§ **DATA LISTING**
⟨

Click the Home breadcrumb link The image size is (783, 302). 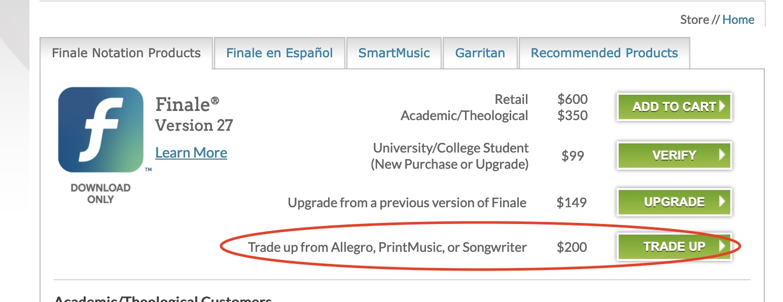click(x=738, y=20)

⟩
⟨

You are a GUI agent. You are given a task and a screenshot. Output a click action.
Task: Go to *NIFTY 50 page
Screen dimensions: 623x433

⟩
⟨

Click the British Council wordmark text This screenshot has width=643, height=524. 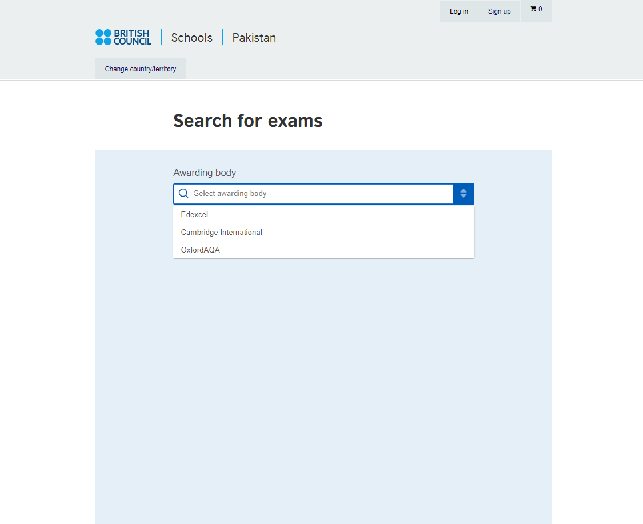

⟩

§ **BRIEF**
Write out everything from the line containing "You are a GUI" down to the line containing "Screen dimensions: 623x433".

§ **WORKED SOLUTION**
You are a GUI agent. You are given a task and a screenshot. Output a click action.
Task: Go to *NIFTY 50 page
Screen dimensions: 623x433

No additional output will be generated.